▶ **Task goal**:
Repeat the data below line for line, changing nothing.

[Data on locating visible targets]
======

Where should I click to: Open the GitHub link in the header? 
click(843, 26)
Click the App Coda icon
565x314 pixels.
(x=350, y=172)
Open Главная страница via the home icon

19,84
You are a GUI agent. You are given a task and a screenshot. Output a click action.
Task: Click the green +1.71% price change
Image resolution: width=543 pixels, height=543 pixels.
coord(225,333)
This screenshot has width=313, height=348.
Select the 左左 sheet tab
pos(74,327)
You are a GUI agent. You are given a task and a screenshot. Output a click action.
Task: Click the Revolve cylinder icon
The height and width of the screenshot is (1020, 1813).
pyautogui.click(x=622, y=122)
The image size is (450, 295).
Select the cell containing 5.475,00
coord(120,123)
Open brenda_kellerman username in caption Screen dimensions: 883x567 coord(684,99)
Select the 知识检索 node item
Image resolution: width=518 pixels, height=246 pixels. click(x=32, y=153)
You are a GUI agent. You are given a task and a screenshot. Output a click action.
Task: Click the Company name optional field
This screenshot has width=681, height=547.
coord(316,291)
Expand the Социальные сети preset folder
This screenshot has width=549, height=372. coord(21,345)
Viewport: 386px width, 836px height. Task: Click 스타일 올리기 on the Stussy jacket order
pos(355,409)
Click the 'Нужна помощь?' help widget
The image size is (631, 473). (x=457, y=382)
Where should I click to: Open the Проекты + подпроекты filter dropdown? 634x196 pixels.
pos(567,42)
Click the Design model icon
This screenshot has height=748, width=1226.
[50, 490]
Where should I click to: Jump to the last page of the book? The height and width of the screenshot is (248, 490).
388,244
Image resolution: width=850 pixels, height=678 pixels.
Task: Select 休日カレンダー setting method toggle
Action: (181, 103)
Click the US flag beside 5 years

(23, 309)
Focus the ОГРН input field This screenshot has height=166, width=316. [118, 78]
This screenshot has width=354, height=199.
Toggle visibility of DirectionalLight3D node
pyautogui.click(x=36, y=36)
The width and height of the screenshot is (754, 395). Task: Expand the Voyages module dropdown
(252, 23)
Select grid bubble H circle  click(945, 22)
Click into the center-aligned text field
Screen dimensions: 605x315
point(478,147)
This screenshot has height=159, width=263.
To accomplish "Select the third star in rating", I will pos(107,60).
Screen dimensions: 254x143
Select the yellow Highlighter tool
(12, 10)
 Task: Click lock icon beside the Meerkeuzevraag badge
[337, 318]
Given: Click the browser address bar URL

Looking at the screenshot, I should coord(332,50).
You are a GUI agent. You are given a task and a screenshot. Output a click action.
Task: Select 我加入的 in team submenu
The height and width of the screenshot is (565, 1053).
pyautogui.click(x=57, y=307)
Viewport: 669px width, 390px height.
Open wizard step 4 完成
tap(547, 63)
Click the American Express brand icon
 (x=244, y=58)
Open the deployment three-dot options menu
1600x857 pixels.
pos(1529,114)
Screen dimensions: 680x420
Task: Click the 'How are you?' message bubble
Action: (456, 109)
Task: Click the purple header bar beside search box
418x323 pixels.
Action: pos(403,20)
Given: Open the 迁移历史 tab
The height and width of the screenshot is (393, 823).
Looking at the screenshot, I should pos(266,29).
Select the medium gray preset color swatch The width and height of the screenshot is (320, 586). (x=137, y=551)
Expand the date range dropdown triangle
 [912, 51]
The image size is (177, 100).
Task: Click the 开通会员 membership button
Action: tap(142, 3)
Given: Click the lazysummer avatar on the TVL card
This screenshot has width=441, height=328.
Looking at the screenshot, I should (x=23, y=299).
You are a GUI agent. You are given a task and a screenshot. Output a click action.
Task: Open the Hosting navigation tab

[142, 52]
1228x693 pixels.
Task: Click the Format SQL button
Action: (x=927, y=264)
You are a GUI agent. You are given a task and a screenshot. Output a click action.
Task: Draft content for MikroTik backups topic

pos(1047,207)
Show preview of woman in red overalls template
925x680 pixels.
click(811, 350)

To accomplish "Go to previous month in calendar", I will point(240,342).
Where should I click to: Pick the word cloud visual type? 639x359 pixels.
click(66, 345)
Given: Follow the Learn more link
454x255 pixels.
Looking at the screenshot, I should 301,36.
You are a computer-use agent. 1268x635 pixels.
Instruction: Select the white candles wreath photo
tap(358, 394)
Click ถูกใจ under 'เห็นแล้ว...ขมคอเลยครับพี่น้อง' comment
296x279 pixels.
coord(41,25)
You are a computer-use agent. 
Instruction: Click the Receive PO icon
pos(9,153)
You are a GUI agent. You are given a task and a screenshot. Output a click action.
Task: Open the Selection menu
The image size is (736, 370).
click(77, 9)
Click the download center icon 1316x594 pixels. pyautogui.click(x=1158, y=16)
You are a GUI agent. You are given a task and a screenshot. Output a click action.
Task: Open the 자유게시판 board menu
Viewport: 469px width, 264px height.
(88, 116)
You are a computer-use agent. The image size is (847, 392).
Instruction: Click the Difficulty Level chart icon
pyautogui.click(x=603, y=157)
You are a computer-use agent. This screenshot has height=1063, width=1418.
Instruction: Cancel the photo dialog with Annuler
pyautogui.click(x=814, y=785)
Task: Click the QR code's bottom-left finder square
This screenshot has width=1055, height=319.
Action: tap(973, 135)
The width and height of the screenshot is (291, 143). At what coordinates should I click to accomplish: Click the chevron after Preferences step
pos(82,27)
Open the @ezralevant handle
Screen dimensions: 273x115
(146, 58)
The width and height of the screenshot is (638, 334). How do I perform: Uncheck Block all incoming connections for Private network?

======

▶ **Full output**:
Where should I click to: Open the GitHub link in the header? 
click(843, 26)
Click the App Coda icon
565x314 pixels.
(x=350, y=172)
Open Главная страница via the home icon

19,84
You are a GUI agent. You are given a task and a screenshot. Output a click action.
Task: Click the green +1.71% price change
Image resolution: width=543 pixels, height=543 pixels.
coord(225,333)
This screenshot has width=313, height=348.
Select the 左左 sheet tab
pos(74,327)
You are a GUI agent. You are given a task and a screenshot. Output a click action.
Task: Click the Revolve cylinder icon
The height and width of the screenshot is (1020, 1813).
pyautogui.click(x=622, y=122)
The image size is (450, 295).
Select the cell containing 5.475,00
coord(120,123)
Open brenda_kellerman username in caption Screen dimensions: 883x567 coord(684,99)
Select the 知识检索 node item
Image resolution: width=518 pixels, height=246 pixels. click(x=32, y=153)
You are a GUI agent. You are given a task and a screenshot. Output a click action.
Task: Click the Company name optional field
This screenshot has width=681, height=547.
coord(316,291)
Expand the Социальные сети preset folder
This screenshot has width=549, height=372. coord(21,345)
Viewport: 386px width, 836px height. Task: Click 스타일 올리기 on the Stussy jacket order
pos(355,409)
Click the 'Нужна помощь?' help widget
The image size is (631, 473). (x=457, y=382)
Where should I click to: Open the Проекты + подпроекты filter dropdown? 634x196 pixels.
pos(567,42)
Click the Design model icon
This screenshot has height=748, width=1226.
[50, 490]
Where should I click to: Jump to the last page of the book? The height and width of the screenshot is (248, 490).
388,244
Image resolution: width=850 pixels, height=678 pixels.
Task: Select 休日カレンダー setting method toggle
Action: (181, 103)
Click the US flag beside 5 years

(23, 309)
Focus the ОГРН input field This screenshot has height=166, width=316. [118, 78]
This screenshot has width=354, height=199.
Toggle visibility of DirectionalLight3D node
pyautogui.click(x=36, y=36)
The width and height of the screenshot is (754, 395). Task: Expand the Voyages module dropdown
(252, 23)
Select grid bubble H circle  click(945, 22)
Click into the center-aligned text field
Screen dimensions: 605x315
point(478,147)
This screenshot has height=159, width=263.
To accomplish "Select the third star in rating", I will pos(107,60).
Screen dimensions: 254x143
Select the yellow Highlighter tool
(12, 10)
 Task: Click lock icon beside the Meerkeuzevraag badge
[337, 318]
Given: Click the browser address bar URL

Looking at the screenshot, I should coord(332,50).
You are a GUI agent. You are given a task and a screenshot. Output a click action.
Task: Select 我加入的 in team submenu
The height and width of the screenshot is (565, 1053).
pyautogui.click(x=57, y=307)
Viewport: 669px width, 390px height.
Open wizard step 4 完成
tap(547, 63)
Click the American Express brand icon
 (x=244, y=58)
Open the deployment three-dot options menu
1600x857 pixels.
pos(1529,114)
Screen dimensions: 680x420
Task: Click the 'How are you?' message bubble
Action: (456, 109)
Task: Click the purple header bar beside search box
418x323 pixels.
Action: pos(403,20)
Given: Open the 迁移历史 tab
The height and width of the screenshot is (393, 823).
Looking at the screenshot, I should pos(266,29).
Select the medium gray preset color swatch The width and height of the screenshot is (320, 586). (x=137, y=551)
Expand the date range dropdown triangle
 [912, 51]
The image size is (177, 100).
Task: Click the 开通会员 membership button
Action: tap(142, 3)
Given: Click the lazysummer avatar on the TVL card
This screenshot has width=441, height=328.
Looking at the screenshot, I should (x=23, y=299).
You are a GUI agent. You are given a task and a screenshot. Output a click action.
Task: Open the Hosting navigation tab

[142, 52]
1228x693 pixels.
Task: Click the Format SQL button
Action: (x=927, y=264)
You are a GUI agent. You are given a task and a screenshot. Output a click action.
Task: Draft content for MikroTik backups topic

pos(1047,207)
Show preview of woman in red overalls template
925x680 pixels.
click(811, 350)

To accomplish "Go to previous month in calendar", I will point(240,342).
Where should I click to: Pick the word cloud visual type? 639x359 pixels.
click(66, 345)
Given: Follow the Learn more link
454x255 pixels.
Looking at the screenshot, I should 301,36.
You are a computer-use agent. 1268x635 pixels.
Instruction: Select the white candles wreath photo
tap(358, 394)
Click ถูกใจ under 'เห็นแล้ว...ขมคอเลยครับพี่น้อง' comment
296x279 pixels.
coord(41,25)
You are a computer-use agent. 
Instruction: Click the Receive PO icon
pos(9,153)
You are a GUI agent. You are given a task and a screenshot. Output a click action.
Task: Open the Selection menu
The image size is (736, 370).
click(77, 9)
Click the download center icon 1316x594 pixels. pyautogui.click(x=1158, y=16)
You are a GUI agent. You are given a task and a screenshot. Output a click action.
Task: Open the 자유게시판 board menu
Viewport: 469px width, 264px height.
(88, 116)
You are a computer-use agent. The image size is (847, 392).
Instruction: Click the Difficulty Level chart icon
pyautogui.click(x=603, y=157)
You are a computer-use agent. This screenshot has height=1063, width=1418.
Instruction: Cancel the photo dialog with Annuler
pyautogui.click(x=814, y=785)
Task: Click the QR code's bottom-left finder square
This screenshot has width=1055, height=319.
Action: tap(973, 135)
The width and height of the screenshot is (291, 143). At what coordinates should I click to accomplish: Click the chevron after Preferences step
pos(82,27)
Open the @ezralevant handle
Screen dimensions: 273x115
(146, 58)
The width and height of the screenshot is (638, 334). How do I perform: Uncheck Block all incoming connections for Private network?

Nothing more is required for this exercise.